__EXCERPTED PASSAGE__:
"""

Spray-polyurethane foams (SPFs) were introduced some forty years ago and have met with good success in the construction industry. While not used as extensively as the prefabricated board material, they have properties that can be used to advantage in certain applications. They adhere well, for example, to clean, dry surfaces and are readily applied to complex shapes. They are also thermally efficient and can be sprayed to any thickness to provide the desired thermal resistance. In addition, polyurethane foams are effective as air barriers, and the medium- and higher-density products can be used as vapour retarders. Their availability in various densities means they can provide increased mechanical resistance, such as compressive strength and impact resistance, where desirable.
In addition to being used in buildings, SPFs have also been used successfully for insulating storage tanks, ducts and pipes in district heating; providing the high bonding strength needed in sewer line renewal projects; and in mining operations to consolidate ground strata.
Despite the extensive use of these foams through the years, some questions related to performance remained unanswered, specifically
1. What are the reasons for loss of thermal resistance? and
2. How does the foam cope with the diffusion of water vapour when it is used as a vapour retarder in accordance with the National Building Code?
Findings from research conducted at NRC's Institute for Research in Construction in conjunction with the Canadian Plastics Industry Association to help answer these questions are presented and discussed in this Update.
Figure 1.Typical spray-polyurethane foam used as insulation in buildings
Types of Field-Applied Polyurethane Foams
The typical spray foam consists of two components: a polyisocyanate compound and a polyhydroxyl compound. The latter contains blowing agents, which allow the foam to expand, and other additives, such as stabilizers, to keep the foam from decaying. The two compounds are pumped separately to a spray gun. Depending on the reactivity and the delivery mechanism of the material, it may reach the substrate as one of the following:
a poured foam (liquid)
a spray foam (liquid droplets)
a froth foam (droplets containing gas bubbles).
The foam products are usually applied directly to the surface to be insulated or sealed.
There are also one-component moisturecured foams, often called polymeric sealants. This type of foam is discharged by a propellant gas through a plastic tube, allowing the sealant to be deposited where required.

"""

__DATA RECORDS__:
"""

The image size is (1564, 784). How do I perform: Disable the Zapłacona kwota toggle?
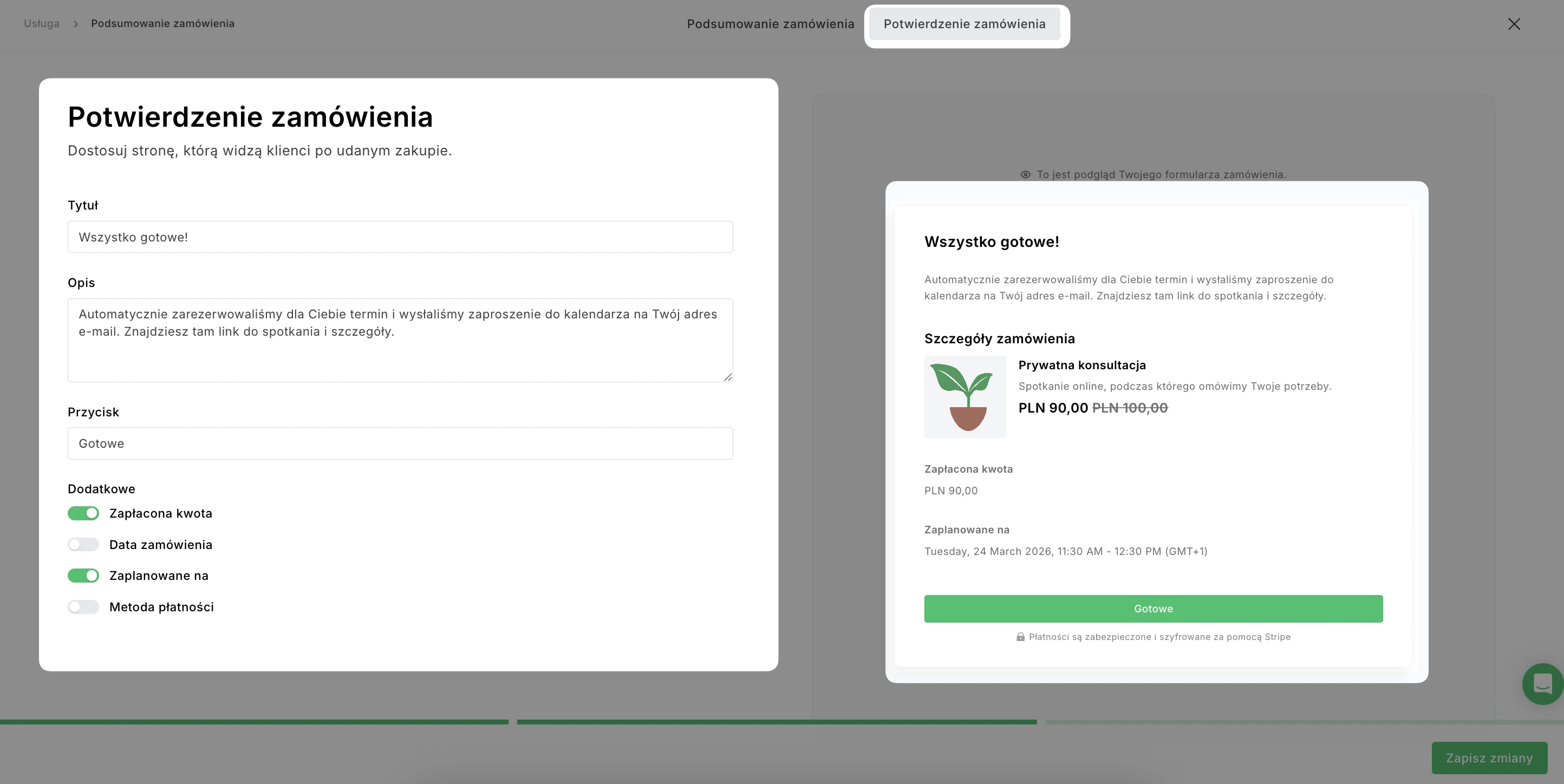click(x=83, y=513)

"""
"""

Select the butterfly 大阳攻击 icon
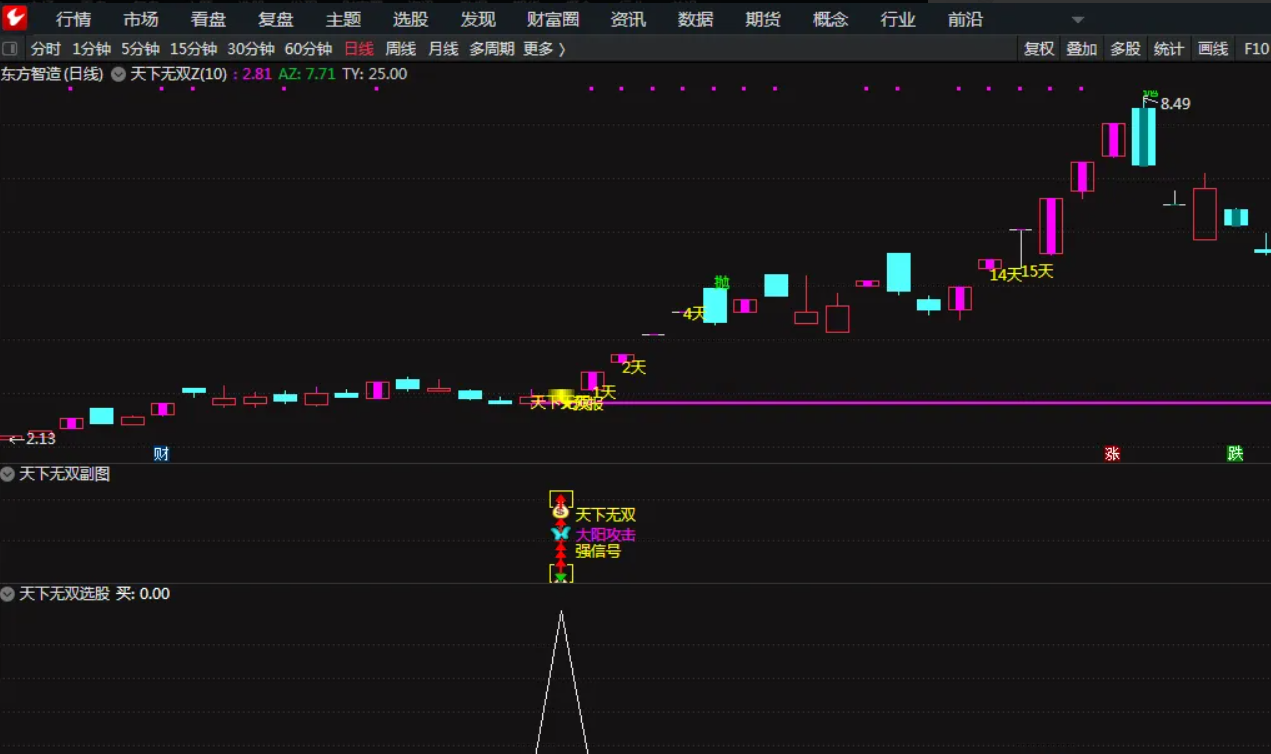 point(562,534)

"""

Write out the passage on spray-polyurethane foams word for word, starting at "The foam products" and ending at "deposited where required.".

The foam products are usually applied directly to the surface to be insulated or sealed.
There are also one-component moisturecured foams, often called polymeric sealants. This type of foam is discharged by a propellant gas through a plastic tube, allowing the sealant to be deposited where required.